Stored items

· · · · ·

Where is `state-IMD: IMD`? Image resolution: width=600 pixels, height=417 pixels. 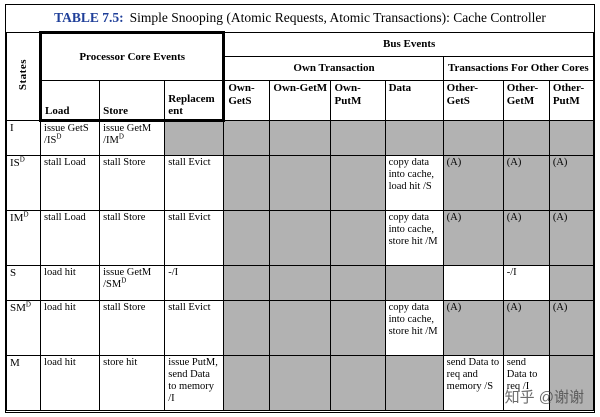
state-IMD: IMD is located at coordinates (24, 238).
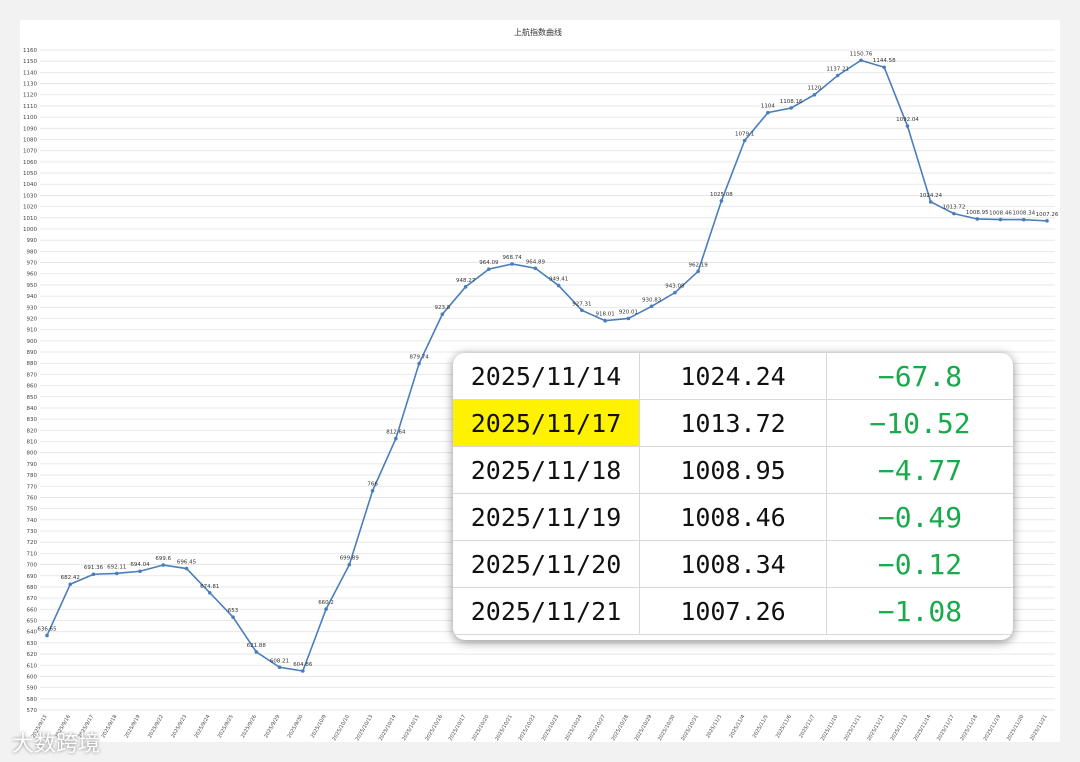  What do you see at coordinates (372, 485) in the screenshot?
I see `data-label: 766` at bounding box center [372, 485].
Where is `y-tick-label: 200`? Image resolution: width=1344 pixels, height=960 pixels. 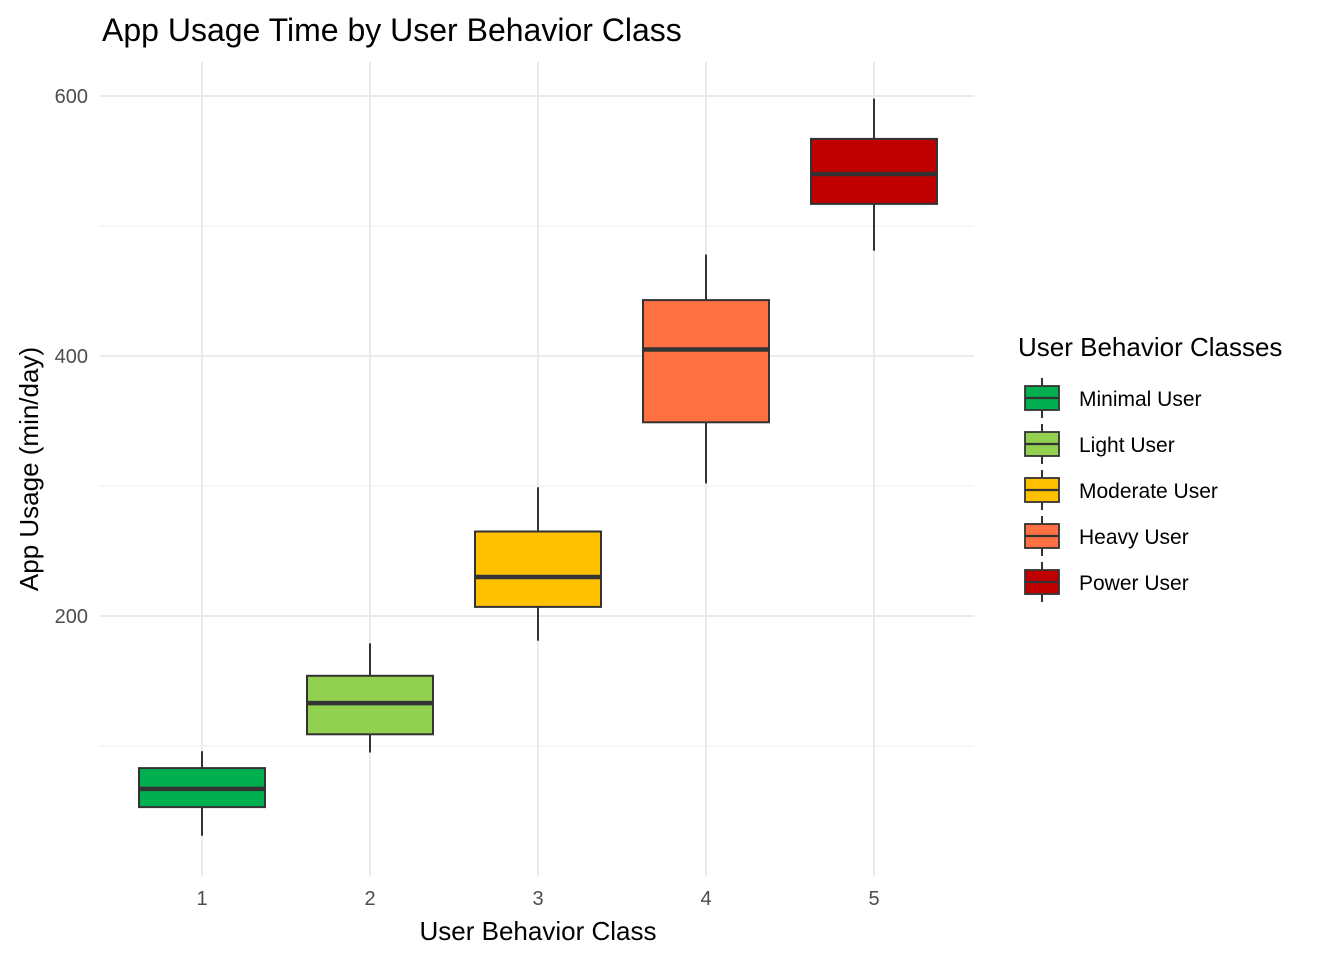 y-tick-label: 200 is located at coordinates (72, 617).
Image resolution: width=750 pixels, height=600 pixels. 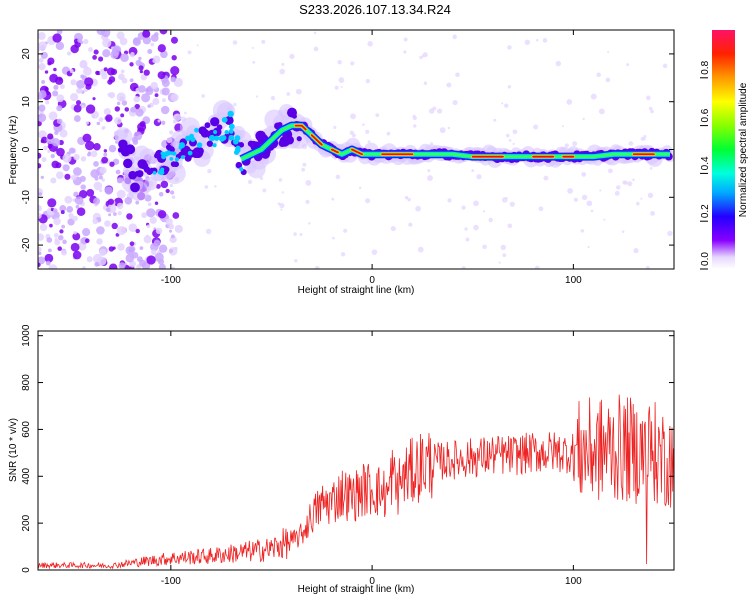 I want to click on colorbar-tick-label: 0.2, so click(x=706, y=211).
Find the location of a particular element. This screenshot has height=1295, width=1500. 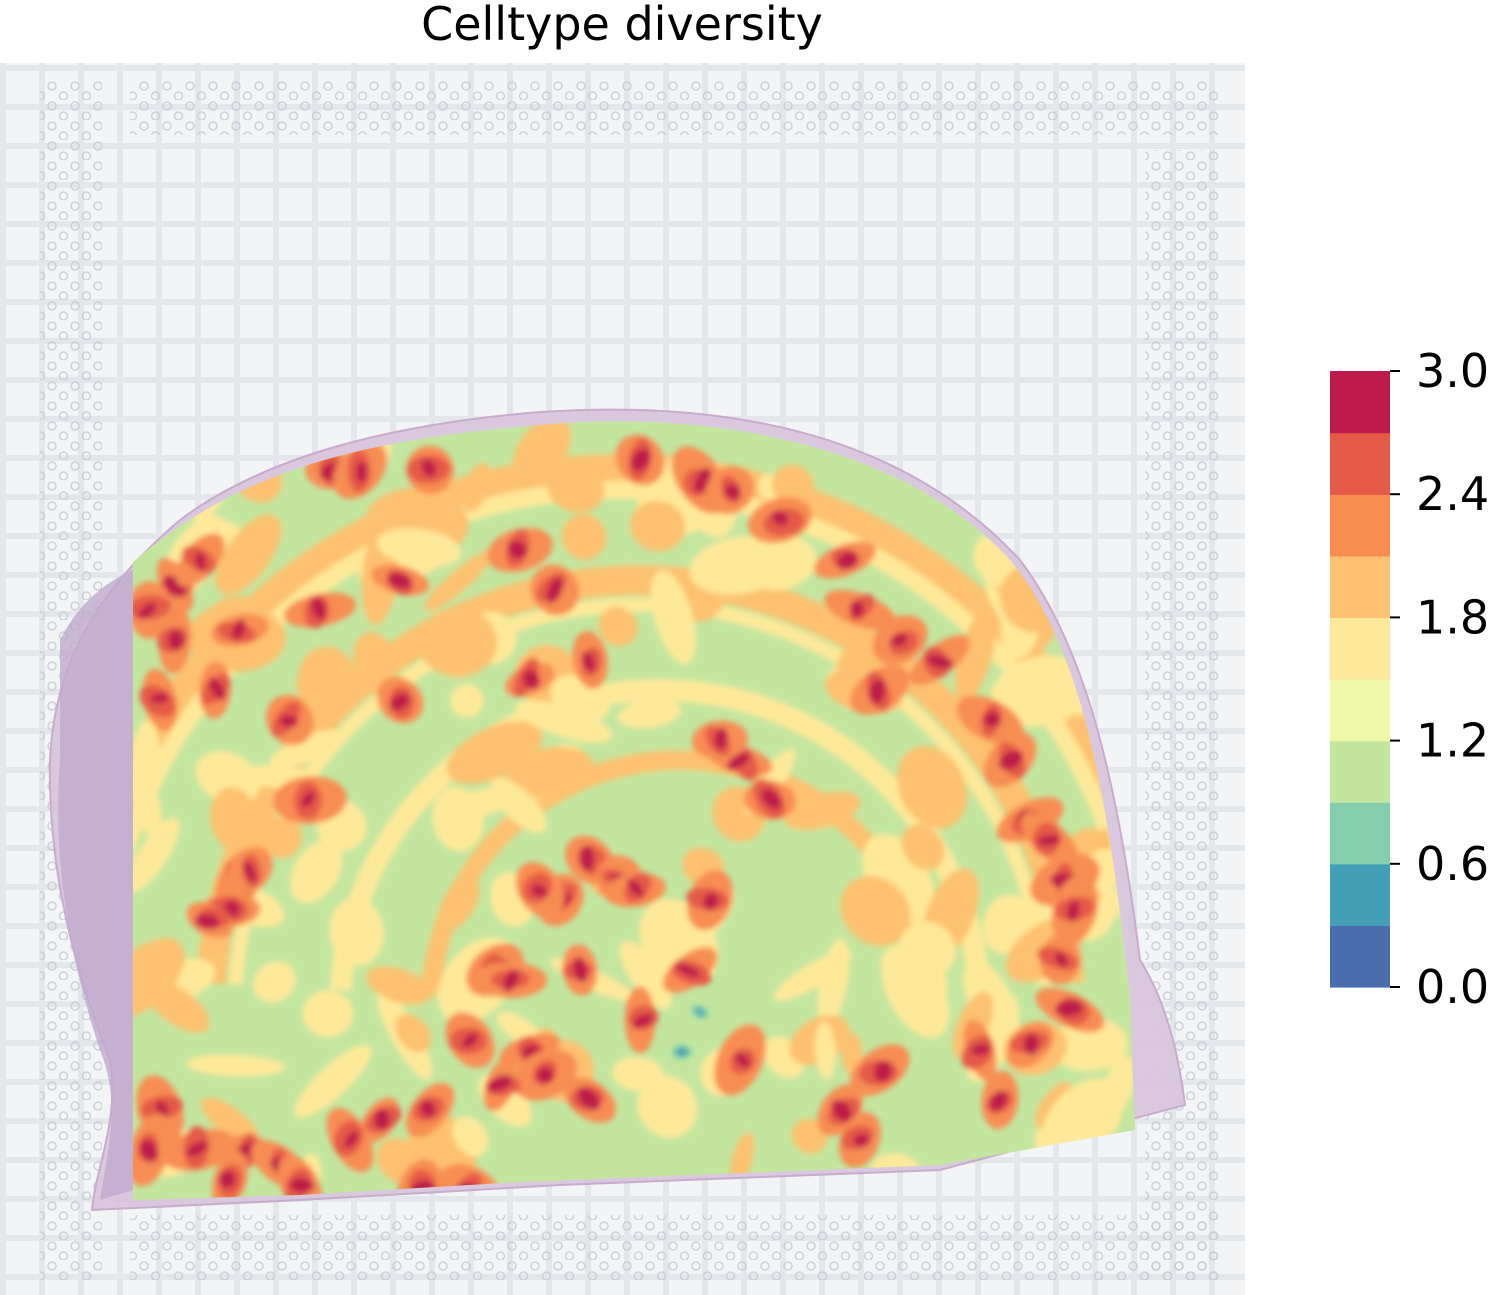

· · · · ·

JOB: Reproduce the data verbatim, starting at the very beginning and going on through the line that contains "center [372, 485].", with both ends included. Omit the pictures from your output.

TASK RESPONSE:
Where is `state-IMD: IMD`? Image resolution: width=600 pixels, height=417 pixels. 
state-IMD: IMD is located at coordinates (24, 238).
  What do you see at coordinates (372, 485) in the screenshot?
I see `data-label: 766` at bounding box center [372, 485].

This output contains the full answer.